Stahl a travaillé comme scénariste à Hollywood, notamment pour des séries télévisées. Cette expérience nourrit directement Speed Fiction. Le recueil ne se limite pas à l’addiction chimique : il traite aussi de l’addiction au spectacle, à l’image, à la célébrité.

Plusieurs passages décrivent une Amérique saturée de « publicités agressives et d’extraits de téléréalité » diffusés en boucle. Pour Stahl, cet environnement médiatique permanent constitue une forme de drogue collective, aussi aliénante que la méthamphétamine.

L’écriture de Stahl porte la marque de ce double ancrage. Sa voix est celle d’un auteur qui connaît les mécanismes de l’industrie du divertissement de l’intérieur et les retourne contre elle. Le ton oscille entre humour noir, colère froide et une lucidité qui refuse toute complaisance, y compris envers lui-même.

Gros plan d'un roman ouvert, d'un verre de whisky et d'une note manuscrite sur une table en bois rayée, symbolisant l'univers compulsif et sombre de Speed Fiction de Jerry Stahl

Filiation littéraire : de Burroughs à Stahl

Speed Fiction s’inscrit dans une lignée précise de la littérature américaine de l’addiction. Le livre dialogue explicitement avec Junky de William S. Burroughs, publié plus d’un demi-siècle plus tôt. La thèse de Burroughs, celle d’une Amérique matrice de générations de camés, reste d’actualité selon Stahl, mais les modalités ont changé.
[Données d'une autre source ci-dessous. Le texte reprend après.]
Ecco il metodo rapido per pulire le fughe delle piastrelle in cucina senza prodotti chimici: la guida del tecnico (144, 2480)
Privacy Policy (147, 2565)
Là où Burroughs décrivait des milieux marginaux, Stahl élargit le diagnostic à l’ensemble de la société. Les banlieues résidentielles peuplées de « rejetons désœuvrés entre névroses et ennui » sont aussi concernées que les quartiers défavorisés. L’addiction n’est plus un marqueur de classe : elle est devenue un trait national.

  • Burroughs documentait l’héroïne dans les marges urbaines des années 1950
  • Stahl décrit les amphétamines légales et illégales dans l’Amérique suburbaine contemporaine
  • Le passage de la marge au centre constitue le véritable sujet de Speed Fiction : l’addiction est devenue la norme, pas l’exception

Speed Fiction reste un livre difficile à classer, et c’est précisément ce qui en fait la force. Ni mémoires, ni roman, ni essai, le recueil de Stahl fonctionne comme un diagnostic posé sur une nation entière, formulé dans une langue qui refuse la sobriété que son sujet appellerait. Le dernier mot revient toujours à l’ironie, seul antidote que l’auteur semble juger efficace contre le spectacle qu’il décrit.